Only lines holding the word "agent" should be copied from the material.

== == ==

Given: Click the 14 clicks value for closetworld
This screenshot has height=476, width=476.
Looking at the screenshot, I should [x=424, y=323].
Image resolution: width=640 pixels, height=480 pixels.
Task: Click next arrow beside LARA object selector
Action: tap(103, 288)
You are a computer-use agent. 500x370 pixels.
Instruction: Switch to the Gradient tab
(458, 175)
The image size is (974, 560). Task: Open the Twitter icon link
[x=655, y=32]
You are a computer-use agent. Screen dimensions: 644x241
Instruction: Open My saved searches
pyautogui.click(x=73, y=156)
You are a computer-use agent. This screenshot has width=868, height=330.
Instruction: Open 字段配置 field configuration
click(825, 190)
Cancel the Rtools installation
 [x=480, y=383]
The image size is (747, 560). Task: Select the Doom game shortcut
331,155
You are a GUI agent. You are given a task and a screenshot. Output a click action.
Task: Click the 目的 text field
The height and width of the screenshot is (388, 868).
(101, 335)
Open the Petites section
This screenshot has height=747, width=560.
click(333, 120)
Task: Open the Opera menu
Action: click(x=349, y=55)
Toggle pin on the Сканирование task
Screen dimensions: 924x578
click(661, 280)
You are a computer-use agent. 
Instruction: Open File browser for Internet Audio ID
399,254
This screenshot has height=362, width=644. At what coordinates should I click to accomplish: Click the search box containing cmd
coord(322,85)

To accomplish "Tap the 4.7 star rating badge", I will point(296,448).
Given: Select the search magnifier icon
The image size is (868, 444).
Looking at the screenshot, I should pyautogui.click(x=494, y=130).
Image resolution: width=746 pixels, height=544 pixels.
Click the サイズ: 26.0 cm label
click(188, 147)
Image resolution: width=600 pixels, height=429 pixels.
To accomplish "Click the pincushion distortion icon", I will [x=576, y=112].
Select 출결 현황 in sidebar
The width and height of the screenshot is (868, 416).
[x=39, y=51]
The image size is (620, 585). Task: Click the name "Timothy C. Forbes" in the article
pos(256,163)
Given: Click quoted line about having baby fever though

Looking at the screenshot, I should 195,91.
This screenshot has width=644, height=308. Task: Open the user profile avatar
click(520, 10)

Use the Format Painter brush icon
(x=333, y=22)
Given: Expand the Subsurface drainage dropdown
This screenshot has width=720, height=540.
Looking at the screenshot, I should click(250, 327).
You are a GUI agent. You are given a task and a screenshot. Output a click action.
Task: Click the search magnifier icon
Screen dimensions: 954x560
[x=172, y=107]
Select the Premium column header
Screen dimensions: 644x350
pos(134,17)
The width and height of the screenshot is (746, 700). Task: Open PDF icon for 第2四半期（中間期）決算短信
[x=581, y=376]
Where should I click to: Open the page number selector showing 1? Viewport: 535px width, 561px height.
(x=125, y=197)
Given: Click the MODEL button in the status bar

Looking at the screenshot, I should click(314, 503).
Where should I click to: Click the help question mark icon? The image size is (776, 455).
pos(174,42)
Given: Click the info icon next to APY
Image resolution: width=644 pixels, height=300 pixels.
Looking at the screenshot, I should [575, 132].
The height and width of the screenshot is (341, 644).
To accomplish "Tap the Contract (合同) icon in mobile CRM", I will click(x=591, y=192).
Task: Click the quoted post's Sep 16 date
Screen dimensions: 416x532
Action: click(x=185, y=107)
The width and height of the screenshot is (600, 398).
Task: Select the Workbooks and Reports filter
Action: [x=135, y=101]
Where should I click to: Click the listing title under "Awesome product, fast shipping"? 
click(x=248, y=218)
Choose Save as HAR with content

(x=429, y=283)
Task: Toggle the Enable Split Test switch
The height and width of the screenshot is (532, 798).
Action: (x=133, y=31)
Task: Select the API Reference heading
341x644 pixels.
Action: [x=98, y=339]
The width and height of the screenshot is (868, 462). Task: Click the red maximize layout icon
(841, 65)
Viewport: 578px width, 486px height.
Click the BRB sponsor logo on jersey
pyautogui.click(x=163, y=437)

== == ==

(TASK RESPONSE)
You are a computer-use agent. 500x370 pixels.
You are a computer-use agent. Screen dimensions: 644x241
You are a computer-use agent. This screenshot has width=868, height=330.
You are a GUI agent. You are given a task and a screenshot. Output a click action.
You are a computer-use agent. 
You are a GUI agent. You are given a task and a screenshot. Output a click action.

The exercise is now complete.